Floating Point Arithmetic, GPUs and Biomedical Imaging Applications
GPU and multicore architectures are often used to accelerate scientific applications that rely on floating point computation. Current techniques for verifying the correctness of these implementations are quite primitive. The same algorithm run on different architectures will produce different results. This is due to the nature of floating point arithmetic and not the implementation of individual floating point operations. Programmers who are familiar with this expect their floating point code to produce different results on different architectures, and as a result do not test their code thoroughly. This talk will consider several case studies to analyze the sources of differences in CPU and GPU code. A brief survey of tools available for addressing these issues and current research directions in identifying bugs in GPU and multicore implementations will be presented.
In the second part of the talk, I will talk about some projects we have to accelerate scientific applications on GPUs, including Monte Carlo Simulation for Diffuse Optical Tomography, 3D Computed Tomography Reconstruction, and lung tumor tracking.

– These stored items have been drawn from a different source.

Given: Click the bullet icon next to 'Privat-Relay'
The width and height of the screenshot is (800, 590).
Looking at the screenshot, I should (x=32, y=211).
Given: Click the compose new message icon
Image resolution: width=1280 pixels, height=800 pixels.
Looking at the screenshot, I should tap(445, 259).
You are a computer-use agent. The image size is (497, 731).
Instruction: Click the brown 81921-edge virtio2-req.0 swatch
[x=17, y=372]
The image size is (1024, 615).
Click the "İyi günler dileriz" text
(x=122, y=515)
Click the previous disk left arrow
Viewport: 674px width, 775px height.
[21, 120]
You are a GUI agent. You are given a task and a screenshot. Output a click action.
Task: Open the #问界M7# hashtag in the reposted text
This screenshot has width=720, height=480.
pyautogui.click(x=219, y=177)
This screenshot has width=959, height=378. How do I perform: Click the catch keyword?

Bio Professor Miriam Leeser received the BS degree in Electrical Engineering from Cornell University and the Diploma and PhD in Computer Science from Cambridge University, England. In 1992, she received a National Science Foundation CAREER award to conduct research into floating point arithmetic. She has been on the faculty of Northeastern since 1996, where she is head of the Reconfigurable and GPU Computing Laboratory and a member of the computer engineering research group and the Center for Communications and Digital Signal Processing. She conducts research into accelerating image and signal processing applications with nontraditional computer architectures, including FPGAs and GPUs.